Catholic loses discrimination case over wreath ceremony

A Roman Catholic has lost his discrimination action against a local authority that refused to stage a wreath-laying ceremony to mark the deaths of Christians murdered by IS.

The man took the discrimination action on religious grounds, against the un-named local authority. He wanted the wreath-laying to be part of a flag-raising ceremony for Pope Benedict.

The man made the request after the council staged a flag-raising and wreath-laying ceremony in the summer of 2016 to commemorate the members of the LGBTQ community murdered in an Orlando nightclub.

In the attack at Pulse nightclub, a security guard murdered 49 people in June, 2016.
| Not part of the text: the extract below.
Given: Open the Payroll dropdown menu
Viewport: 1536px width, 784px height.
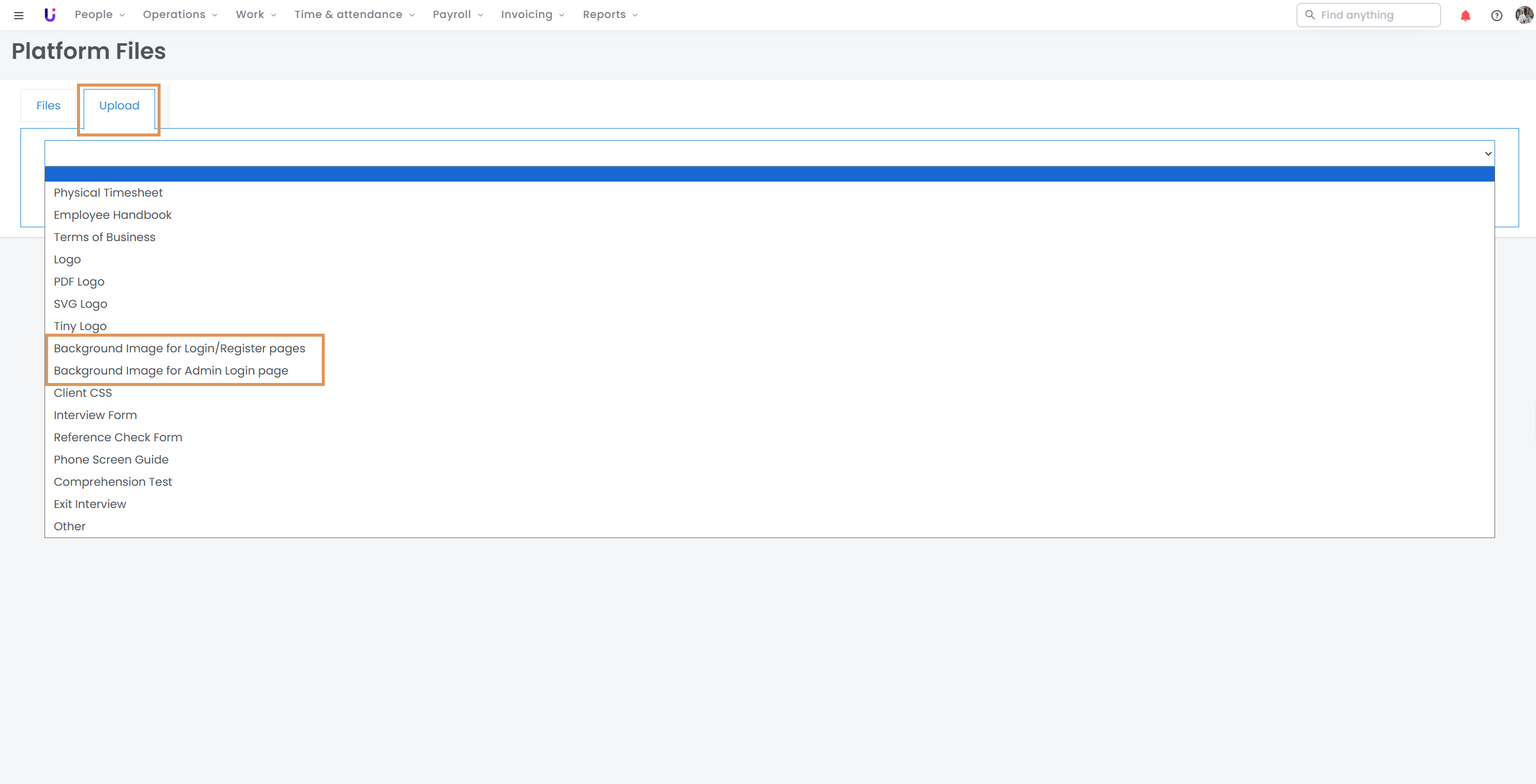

The man taking the discrimination case said that he wanted the ceremony celebrating Pope Francis to also commemorate the massacre of Christians in the Middle East and the murder by IS of a priest in France.

Following the council refusal, the man alleged that he was treated less favourably, in similar circumstances, than the LGBTQ community, because of his religious beliefs.

In his ruling, WRC adjudication officer, Roger McGrath, stated that the man failed to adduce any evidence to demonstrate that he has been treated less favourably than another religious group.

He stated: “Rather, the complaint has compared his position, as a Roman Catholic, to that of members of the LGBTQ community. He has erred in doing so: the LGBTQ community does not constitute a religion: it is a social group that may/can consist of many different religions.”

The local authority refuted any allegation of discrimination made against it and submitted that such allegations “are unfounded, misconceived, and lacking in factual foundation”.